Les autorités réalisent petit à petit que les groupes de jeu gagnent en visibilité auprès du public. Ces structures étaient auparavant des associations d’entraide de parents aisés, mais cela n’est plus le cas depuis bien longtemps. L’opinion du conseiller fédéral Alain Berset au sujet de l’éducation et de l’accueil des jeunes enfants diffère de celle de la majorité des personnalités politiques et parlementaires. Alain Berset a notamment abordé le sujet des groupes de jeu lors de la Conférence nationale contre la pauvreté qui s’est tenue à Bienne en 2016. J’ai beaucoup apprécié la préface qu’il a écrite pour notre magazine, Spielgruppen prägen (en français «l’impact des groupes de jeu»). Il y a expliqué que les groupes de jeu jouaient un rôle important dans le système éducatif suisse et offraient un environnement d’apprentissage stimulant encadré par des spécialistes. Il a également souligné le mérite de l’association professionnelle SSLV, qui contribue grandement à l’éducation et à l’accueil des jeunes enfants. L’association constitue une voix importante dans les domaines de la politique familiale, de la prévention de la pauvreté et de l’encouragement de l’intégration.

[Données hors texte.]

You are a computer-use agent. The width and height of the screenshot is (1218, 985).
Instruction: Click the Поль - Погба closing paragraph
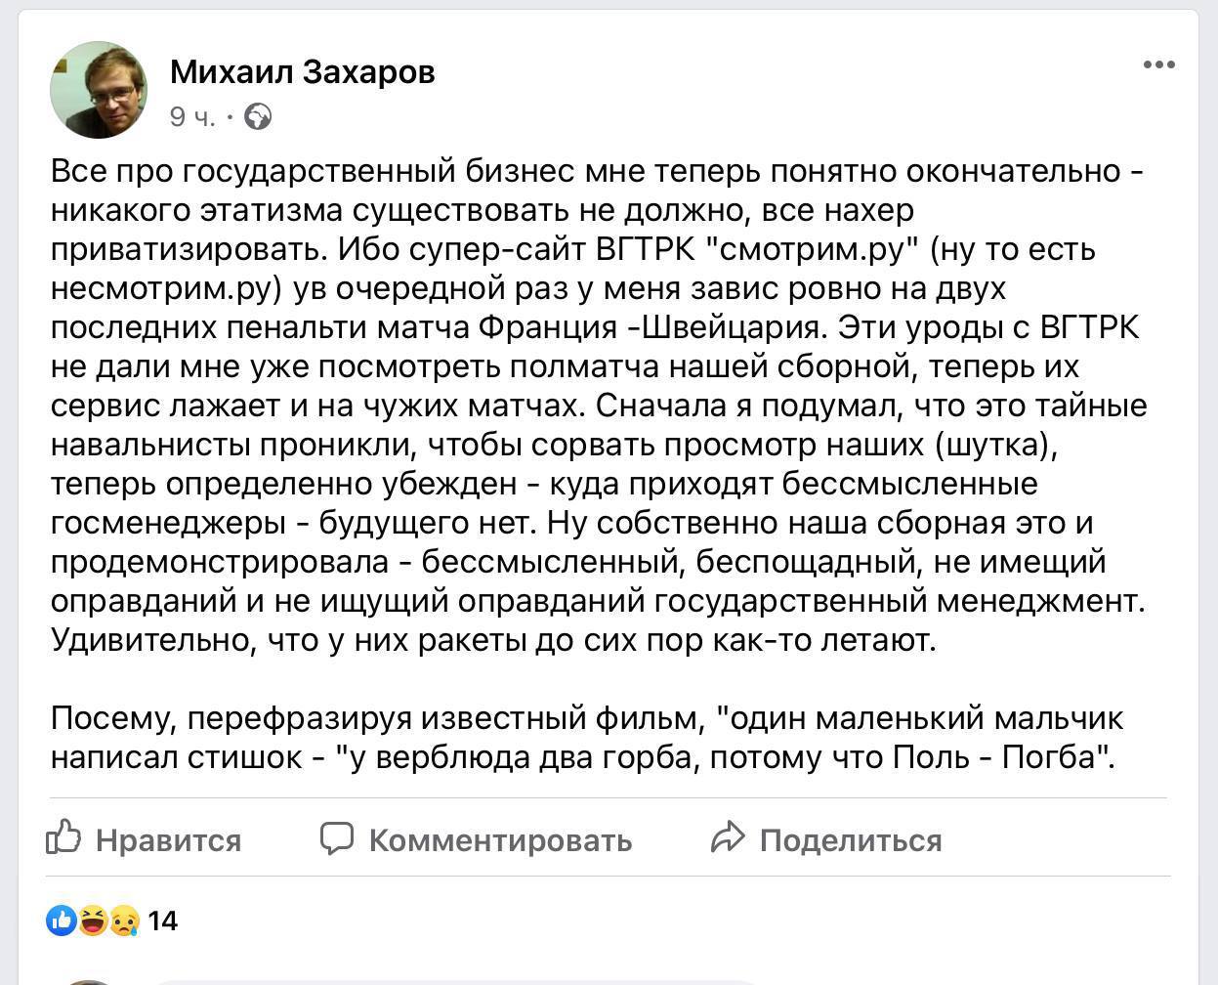(586, 738)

Pourquoi avez-vous lancé le magazine «Spielgruppen prägen» à un tirage de 50’000 exemplaires?
Nous souhaitons réaliser un travail éducatif en remettant ce magazine aux parlementaires ainsi qu’aux personnalités politiques. L’objectif est que les décideurs concernés par le domaine de la petite enfance au sein des autorités et du pouvoir politique comprennent le fonctionnement des groupes de jeu. On ne peut pas comparer l’éducation et l’accueil des jeunes enfants et la conciliation entre famille et travail. Ce dernier thème ne peut pas non plus faire figure de priorité au sein de l’agenda politique. Bien que les groupes de jeu ne disposent pas du même soutien que les crèches, ils contribuent eux aussi considérablement à l’encouragement précoce. Les personnalités politiques ne doivent pas opposer ces deux offres.

Que voulez-vous dire par là?


Certains cantons ont choisi de réaliser des économies en réduisant le budget consacré à l’éducation. C’est notamment le cas du canton de Berne, qui a justement annoncé une réduction de 250’000 francs de son budget alloué aux groupes de jeu. Cela complique énormément notre travail, car ce n’est qu’avec le soutien des cantons et des communes que nous pouvons exploiter notre potentiel de performance. Nous avons besoin de locaux dédiés ainsi que de ressources supplémentaires en termes de personnel pédagogique afin de pouvoir proposer des groupes codirigés par deux responsables. Il faut également éviter que les tarifs soient trop élevés pour les parents. Il est inconcevable que des parents ne puissent se permettre de placer leur enfant dans un groupe de jeu en compagnie d’autres enfants. Les jeux, le développement comportemental, les découvertes communes, les expériences et les contacts sociaux sont autant d’étapes nécessaires au bon développement des enfants. Les cantons et les communes seraient en mesure de subventionner les coûts à la charge des parents. Je souhaiterais qu’ils nous offrent un soutien plus prononcé.

Les mesures économiques pourraient-elles avoir un impact particulièrement négatif sur les responsables de groupes de jeu?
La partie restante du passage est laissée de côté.